L’indagine condotta ha coinvolto oltre 6.000 italiani, su un campione rappresentativo della popolazione per sesso, età, appartenenza geografica ed occupazione.

Si tratta di dati decisamenti importanti perché mentre le autorità e gli esperti di tutto il Paese sono al lavoro in queste settimane per stabilire chi può accedere alla terza dose, quali sono le categorie che hanno la priorità, quali sono i tempi in cui procedere, a quanto pare la domanda che occorrerebbe porsi adesso è: chi ha davvero intenzione di fare la terza dose?

Ed è proprio da questo quesito che è partita l’indagine di EngageMinds HUB (parte di un Monitor continuativo lanciato a febbraio 2020 per osservare e comprendere i comportamenti e le reazioni della popolazione a questa lunga crisi pandemica).

La professoressa Guendalina Graffigna, ordinario di Psicologia della salute e direttore dell’EngageMinds HUB, ha affermato: “questo 33% di italiani che hanno poca o nessuna intenzione di sottoporsi alla terza dose deve far riflettere, perché non si tratta di no vax, visto che sono già regolarmente vaccinati“.
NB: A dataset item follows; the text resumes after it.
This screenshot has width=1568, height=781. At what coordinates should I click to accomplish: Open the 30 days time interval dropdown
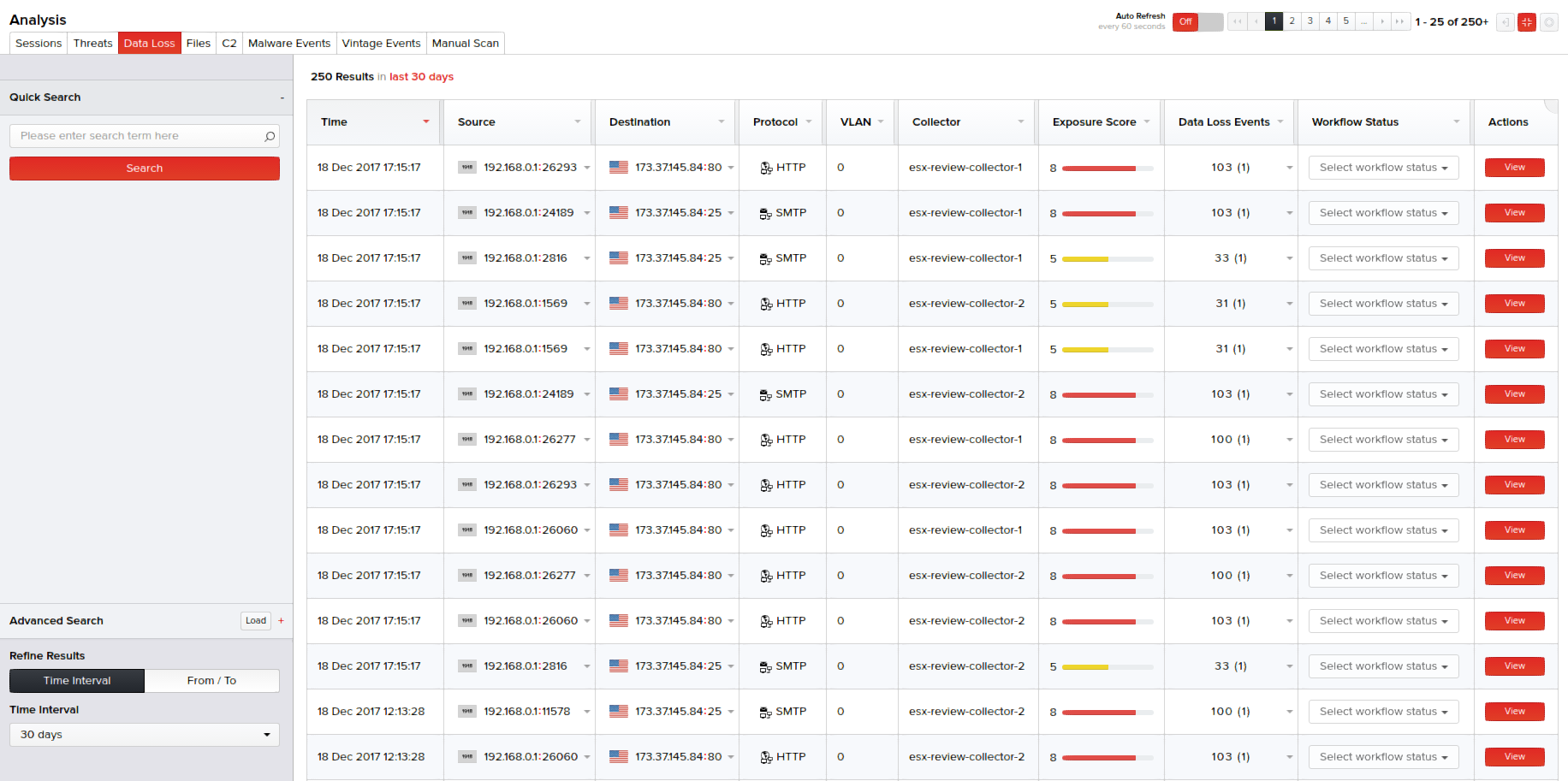(x=144, y=735)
“Inoltre dai dati emerge che questa espressione di forte scetticismo rispetto all’ulteriore immunizzazione è un’inclinazione omogenea nella popolazione, non si riscontrano infatti differenze tra sesso, fasce di età, provenienza geografica e titolo di studio; un fatto non frequente in questo tipo di rilevazioni”.

“Ciò che impatta, e questo non sorprende – aggiunge poi la professoressa – è che chi risulta avere poca fiducia verso la scienza e il sistema sanitario è ancora meno propenso a vaccinarsi per la terza volta”.

Distribuzione dei vaccini nei Paesi poveri

L’indagine ha permesso di evidenziare anche altro. Più della metà del campione preso in esame (il 54% per l’esattezza) ritiene che arrivati a questo punto, dopo aver immunizzato con due dosi molti italiani, la priorità andrebbe ai Paesi più poveri nel resto del mondo.

La percentuale ammonta al 60% tra le donne, mentre scende al 49% tra gli uomini. Inoltre un buon 56% non è per nulla convinto che un’ulteriore immunizzazione possa tutelare maggiormente chi ha già completato il ciclo vaccinale. Quest’opinione, però, è meno presente tra gli over 60.

Come affermato prima, il 30% dichiara che la terza dose di vaccino anti-Covid-19 non è necessaria. A tal proposito la professoressa Graffigna afferma: “gli individui che presentano uno stato di malessere psicologico e che percepiscono un rischio economico e di contagio sono maggiormente in accordo nel ritenere che la terza dose del vaccino non sia necessaria“.

“Questo appare paradossale ma dal punto di vista psicologico è comprensibile: chi ha sofferto o sta soffrendo di più per via della pandemia appare anche psicologicamente più affaticato, stanco e meno resiliente”.

“Con molte probabilità si tratta “di chi ha nutrito le maggiori aspettative di trovare una soluzione definitiva e rapida per uscire dalla pandemia”, conclude poi la professoressa.